Text block:
☆ ☆ ☆ ☆

Blogs.oracle.com

What's up with LDoms: Part 11 - IO Recommendations

2015-01-06

In the last few articles, I discussed various different options for IO with LDoms. Here's a very short summary:

IO Option

Links to previous articles

SR-IOV

SR-IOV

Direct IO

Direct IO

Root Domains

Physical IO

Virtual IO

Improved vDisk Performance for LDoms

Layered Virtual Networking

Sizing the IO Domain

Virtual Networking Explained

A closer Look at Disk Backend Choises

In this article, I will discuss the pros and cons of each of these options and give some recommendations for their use.

In the case of physical IO, there are several options: Root Domains, DirectIO and SR-IOV. Let's start with SR-IOV. The most recent addition to the LDom IO options, it is by far the most flexible and the most sophisticated PCI virtualization option available. Please see the diagram on the right (from the Admin Guide) for an overview. First introduced for Ethernet adapters, Oracle today supports SR-IOV for Ethernet, Infiniband and Fibre Channel. Note that the exact features depend on the hardware capabilities and built-in support of the individual adapter. SR-IOV is not a feature of a server but rather a feature of an individual IO card in a server platform that supports it. Here are the advantages of this solution:

It is very fine grain, with between 7 and 63 Virtual Functions per adapter. The exact number depends on adapter capabilities. This means that you can create and use as many as 63 virtual devices in a single PCIe slot!

It provides bare metal performance (especially latency), although hardware resources like send and receive buffers, MAC slots and other resources are devided between VFs which might lead to slight performance differences in some cases.

Particularily for Fibre Channel, there are no limitations to what end-point device (disk, tape, library, etc.) you attach to the fabric. Since this is a virtual HBA, it is administered like one.

Different than Root Domains and Direct IO, most SR-IOV configuration operations can be performed dynamically, if the adapters support it. This is currently the case for Ethernet and Fibre Channel. This means you can add or remove SR-IOV VFs to and from domains in a dynamic reconfiguration operation, without rebooting the domain.

☆ ☆ ☆ ☆

Data shown:
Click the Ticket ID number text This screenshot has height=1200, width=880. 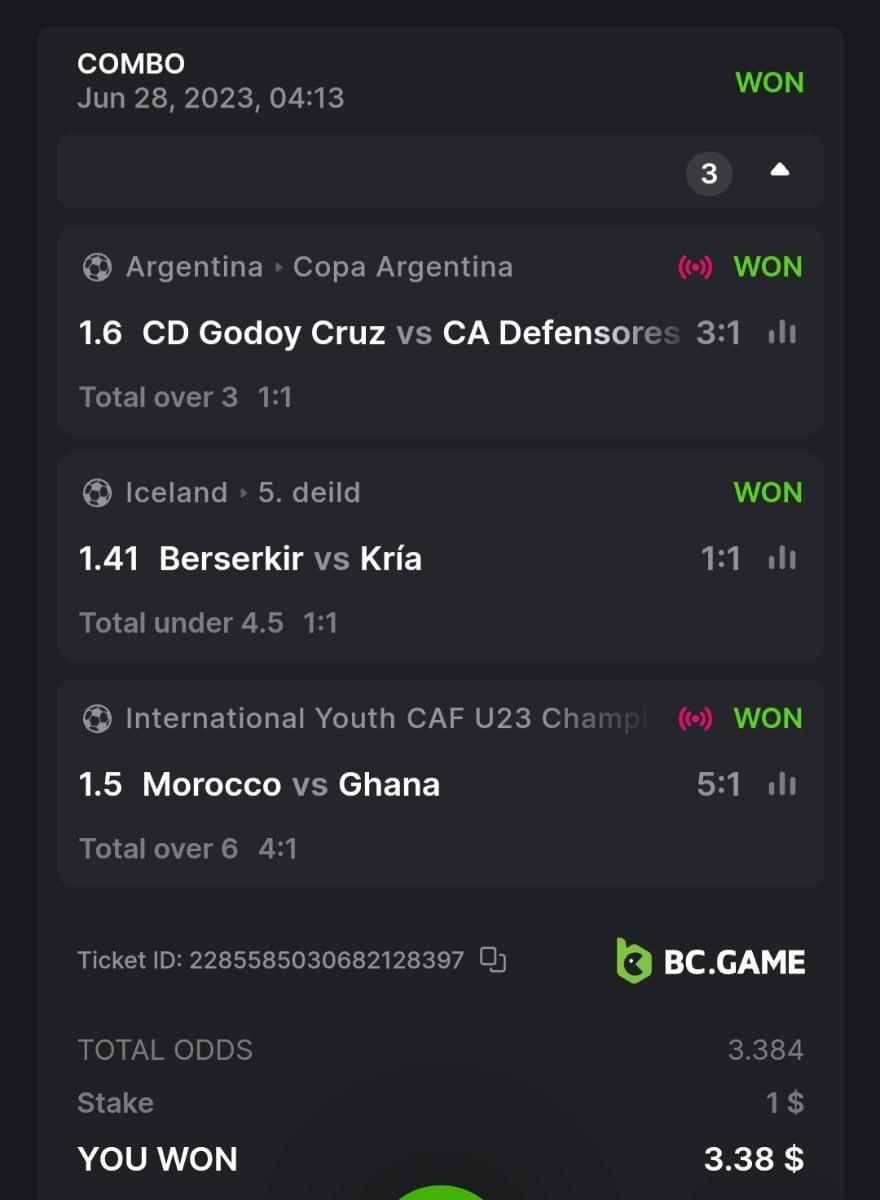click(326, 961)
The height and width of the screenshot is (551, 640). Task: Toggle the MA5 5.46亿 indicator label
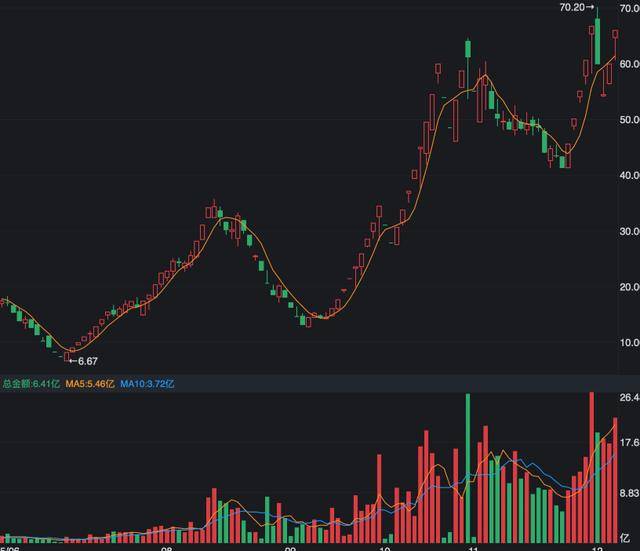tap(91, 383)
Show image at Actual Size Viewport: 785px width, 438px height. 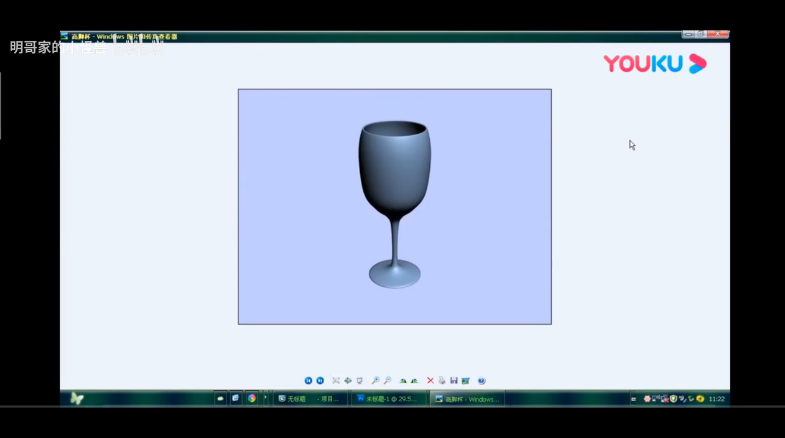[347, 381]
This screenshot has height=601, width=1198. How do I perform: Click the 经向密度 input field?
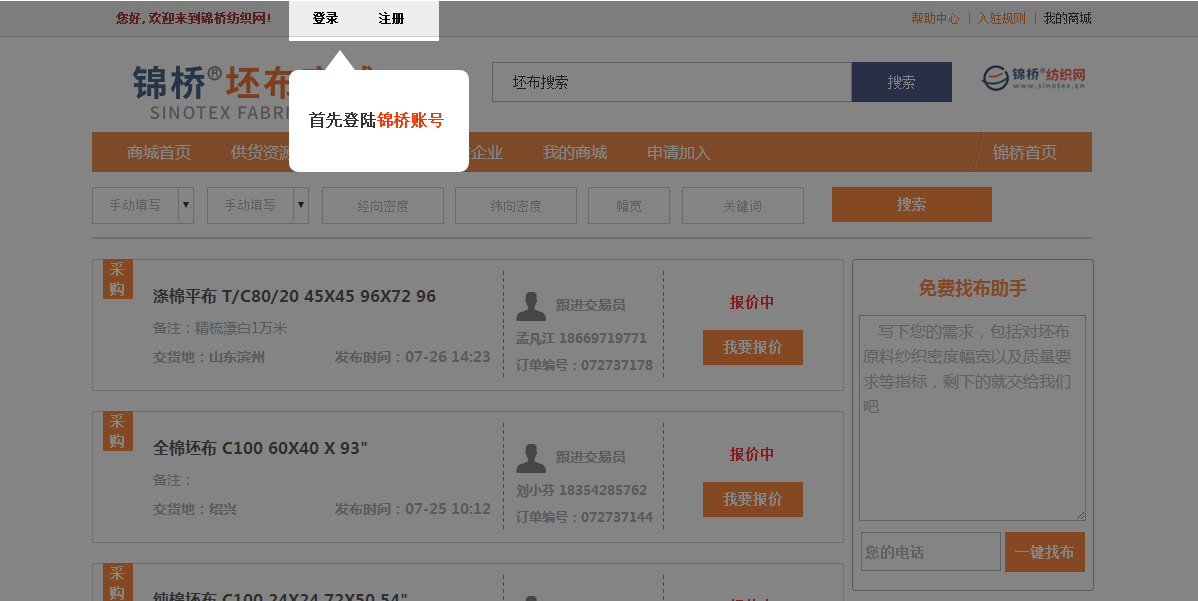382,206
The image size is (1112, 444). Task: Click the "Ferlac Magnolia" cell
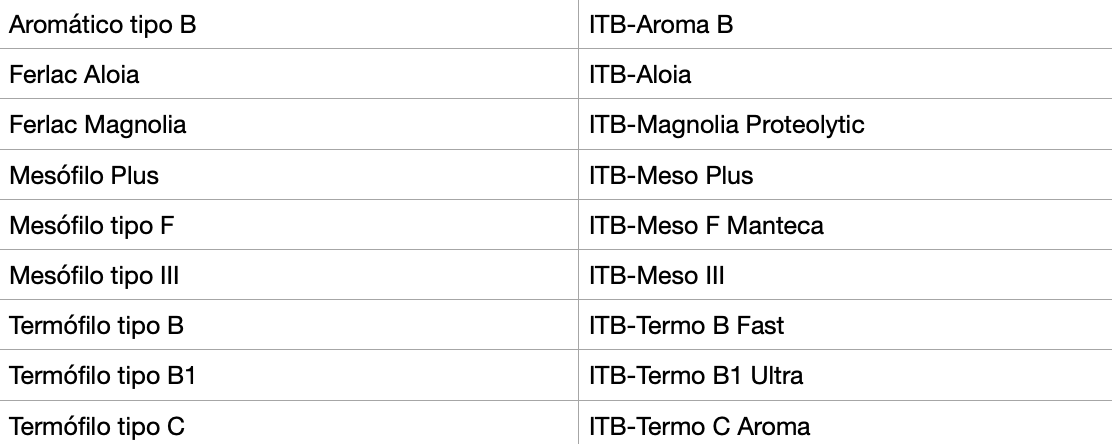pos(97,125)
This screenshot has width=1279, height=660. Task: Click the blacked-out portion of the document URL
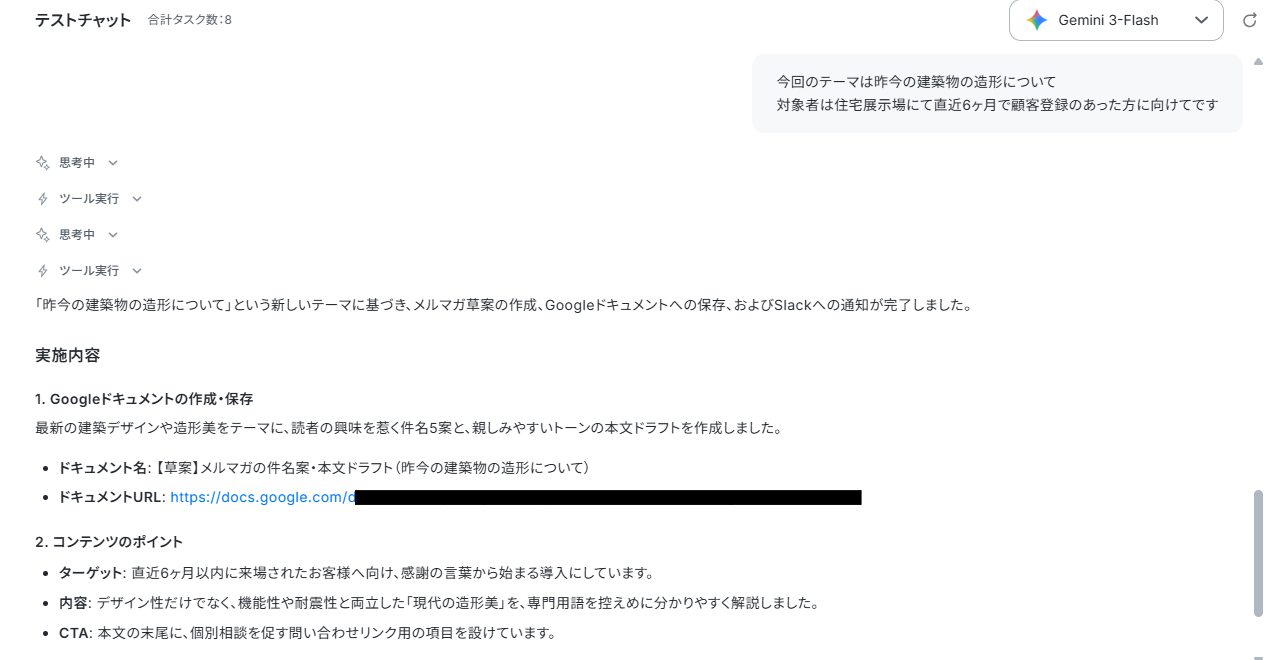(608, 497)
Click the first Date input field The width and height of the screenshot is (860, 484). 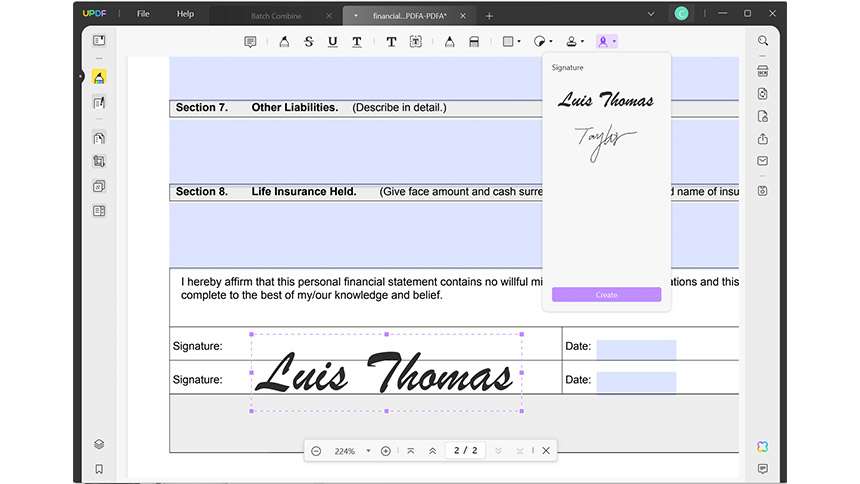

☆ ☆ ☆ ☆

Problem A:
Duplicate the rows starting at the line that contains "This screenshot has width=1279, height=660." and stopping at the final row, keeping both ends. Omit the pictures.
Problem B:
Pick up the article on LDoms IO recommendations after its last sentence and keep writing it.
The rows are unrelated to the article on LDoms IO options.

Output A:
This screenshot has width=1279, height=660. Task: Click the blacked-out portion of the document URL
(608, 497)
Click the first Date input field The width and height of the screenshot is (860, 484). 

Output B:
Of course, there are also some drawbacks:

First of all, you have a hard dependency on the domain owning the root complex. Here's a little more detail about this:
As you can see in the
diagram, the IO domain owns the physical IO card. The physical Root
Complex (pci_0 in the diagram) remains under the control of the root
domain (the control domain in this example). This means that if the
root domain should reboot for whatever reason, it will reset the root
complex as part of that reboot. This reset will cascade down the PCI
structures controlled by that root complex and eventually reset the PCI
card in the slot and all the VFs given away to the IO domains. Essentially, seen from
the IO domain, its (virtual) IO card will perform an unexpected reset. The best
way to respond to this is with a panic of the IO domain, which is the
most likely consequence. Note that the Admin Guide says that the behaviour of the IO domain is unpredictable,
which means that a panic is the best, but not the only possible
outcome. Please also take note of the recommended precautions (by
configuring domain dependencies) documented in the same section of the
Admin Guide. Furthermore, you should be aware that this also means that any kind of multi-pathing on top of VFs is counter-productive. While it is possible to create a configuration where one guest uses VFs from two different root domains (and thus from two different physical adapters), this does not increase the availability of the configuration. While this might protect against external failures like link failures to a single adapter, it doubles the likelyhood of a failure of the guest, because it now depends on two root domains instead of one. I strongly recommend against any such configurations at this time. (There is work going on to mitigate this dependency.)

Live Migration is not possible for domains that use VFs. In the case of Ethernet, this can be worked around by creating an IPMP failover group consiting of one virtual network port and one Ethernet VF and manually removing the VF before initiating the migration as described by Raghuram here. Note that this is not currently possible for Fibre Channel or IB.

Since you are actually sharing one adapter between many guests, these guests do share the IO bandwidth of this one adapter. Depending on the adapter, there might be bandwidth management available, however, the side effects of sharing should be considered.

Not all PCIe adapters support SR-IOV. Please consult MOS DocID 1325454.1 for details.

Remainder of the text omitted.